1094 battle of the Byzantine–Serbian Wars

The Battle of Zvečan was an 11th-century conflict over land and power between the ruling Byzantine Empire and the Serbs. The borderland town of Zvečan became a focal point for skirmishes, pillow fights, raids, and the eventual decimation and defeat of the Byzantines in Serbia.

== Background ==
=== Eighth-century Serbian princes ===
In the early 8th century, Serbia had a relationship of entirely nominal suzerainty with the Byzantine Empire. Serbian rulers were crowned as princes and each prince led an independent state with precarious links to Byzantine-ruled Constantinople.

== The conflict ==
=== 11th-century Serbian enlargement and advancement===
In the middle of the 11th century, Serbia waged a series of successive wars against the Byzantines. The end result was Serbia's territorial enlargement and its eventual advancement into a kingdom.

Serbians Constantine Bodin and Vukan, Grand Prince of Serbia successfully waged war against the Byzantine Empire for many years. The object of Vukan's campaigns was the total acquisition of Kosovo and the southward expansion of Serbia.

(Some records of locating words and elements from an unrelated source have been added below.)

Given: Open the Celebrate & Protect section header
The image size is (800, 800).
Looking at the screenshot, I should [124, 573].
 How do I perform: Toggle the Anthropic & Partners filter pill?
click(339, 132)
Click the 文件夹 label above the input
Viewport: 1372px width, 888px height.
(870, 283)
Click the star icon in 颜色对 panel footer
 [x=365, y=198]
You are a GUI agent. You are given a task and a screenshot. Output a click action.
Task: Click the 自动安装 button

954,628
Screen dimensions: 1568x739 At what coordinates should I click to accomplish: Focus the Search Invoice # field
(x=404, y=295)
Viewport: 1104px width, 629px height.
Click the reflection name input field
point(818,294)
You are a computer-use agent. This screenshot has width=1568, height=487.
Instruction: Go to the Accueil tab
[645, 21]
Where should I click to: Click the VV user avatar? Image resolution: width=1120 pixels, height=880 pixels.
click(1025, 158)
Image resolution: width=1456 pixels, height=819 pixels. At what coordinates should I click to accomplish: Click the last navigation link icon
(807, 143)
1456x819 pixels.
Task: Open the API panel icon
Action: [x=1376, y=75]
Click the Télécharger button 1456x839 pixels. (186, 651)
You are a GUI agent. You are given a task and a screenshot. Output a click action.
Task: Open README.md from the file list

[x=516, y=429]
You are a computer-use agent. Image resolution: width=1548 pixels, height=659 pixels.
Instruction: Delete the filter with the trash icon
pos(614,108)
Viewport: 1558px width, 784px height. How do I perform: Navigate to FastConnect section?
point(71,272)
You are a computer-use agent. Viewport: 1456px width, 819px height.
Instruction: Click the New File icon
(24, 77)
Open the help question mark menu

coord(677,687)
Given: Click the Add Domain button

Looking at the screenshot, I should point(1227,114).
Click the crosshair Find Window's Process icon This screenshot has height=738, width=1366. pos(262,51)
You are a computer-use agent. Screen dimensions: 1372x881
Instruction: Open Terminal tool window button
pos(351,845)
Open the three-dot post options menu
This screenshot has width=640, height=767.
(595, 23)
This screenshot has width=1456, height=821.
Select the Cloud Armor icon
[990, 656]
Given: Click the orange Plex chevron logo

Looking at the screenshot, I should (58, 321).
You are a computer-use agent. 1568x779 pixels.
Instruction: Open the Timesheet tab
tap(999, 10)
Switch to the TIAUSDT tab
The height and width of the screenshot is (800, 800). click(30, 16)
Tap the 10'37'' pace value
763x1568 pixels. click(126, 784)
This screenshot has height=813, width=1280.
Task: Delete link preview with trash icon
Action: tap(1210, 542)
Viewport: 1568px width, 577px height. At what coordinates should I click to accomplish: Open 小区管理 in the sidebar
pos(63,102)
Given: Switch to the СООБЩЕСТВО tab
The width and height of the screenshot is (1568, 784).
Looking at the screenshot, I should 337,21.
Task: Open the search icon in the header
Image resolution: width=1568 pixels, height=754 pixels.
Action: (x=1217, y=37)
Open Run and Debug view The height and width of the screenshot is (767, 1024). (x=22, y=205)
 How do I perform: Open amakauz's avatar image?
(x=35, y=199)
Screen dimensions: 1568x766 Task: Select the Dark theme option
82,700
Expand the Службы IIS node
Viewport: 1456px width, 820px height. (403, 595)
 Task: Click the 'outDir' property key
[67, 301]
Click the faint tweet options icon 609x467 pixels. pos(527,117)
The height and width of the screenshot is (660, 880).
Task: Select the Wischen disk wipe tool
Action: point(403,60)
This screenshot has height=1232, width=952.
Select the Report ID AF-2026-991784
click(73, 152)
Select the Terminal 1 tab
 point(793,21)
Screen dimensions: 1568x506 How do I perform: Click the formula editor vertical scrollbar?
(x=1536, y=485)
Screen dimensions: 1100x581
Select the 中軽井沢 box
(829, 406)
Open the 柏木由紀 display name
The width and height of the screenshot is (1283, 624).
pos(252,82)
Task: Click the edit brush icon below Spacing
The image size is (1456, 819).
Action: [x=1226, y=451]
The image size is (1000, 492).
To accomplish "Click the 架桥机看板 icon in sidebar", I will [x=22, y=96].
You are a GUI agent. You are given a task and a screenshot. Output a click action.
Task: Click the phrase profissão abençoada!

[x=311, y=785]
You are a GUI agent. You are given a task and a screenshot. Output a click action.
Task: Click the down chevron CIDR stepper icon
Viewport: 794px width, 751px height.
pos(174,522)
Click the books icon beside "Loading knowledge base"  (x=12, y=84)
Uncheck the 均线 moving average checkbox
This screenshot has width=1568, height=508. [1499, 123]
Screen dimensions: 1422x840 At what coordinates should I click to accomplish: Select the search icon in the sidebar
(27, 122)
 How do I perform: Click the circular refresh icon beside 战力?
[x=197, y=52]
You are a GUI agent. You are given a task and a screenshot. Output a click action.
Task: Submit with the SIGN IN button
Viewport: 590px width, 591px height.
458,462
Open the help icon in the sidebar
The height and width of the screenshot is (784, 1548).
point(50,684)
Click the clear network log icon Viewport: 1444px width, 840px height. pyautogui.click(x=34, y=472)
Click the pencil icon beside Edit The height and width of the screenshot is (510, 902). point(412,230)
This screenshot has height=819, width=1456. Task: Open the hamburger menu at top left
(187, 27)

=== 1091–1094, skirmishes and warfare in the town of Zvečan ===
The town of Zvečan, then situated at the border of the two states, was the site of constant skirmishes and border warfare between 1091 and 1094. The Serbian incursions became so intense that Byzantine emperor Alexios I Komnenos decided to personally inspect the situation.

The Emperor's nephew, John Komnenos, commander of Durrës, led a vast army into Serbia which met a much smaller Serbian force at the town of Zvečan. In the battle that ensued, the Byzantine forces were defeated. Vukan sent raiding armies deep into Byzantine territory, reaching as far as Skoplje, Tetovo, and Vranje.

== Aftermath ==
The following year, a renewed Byzantine campaign against the Serbs seemed imminent, but Vukan managed to negotiate a peace treaty.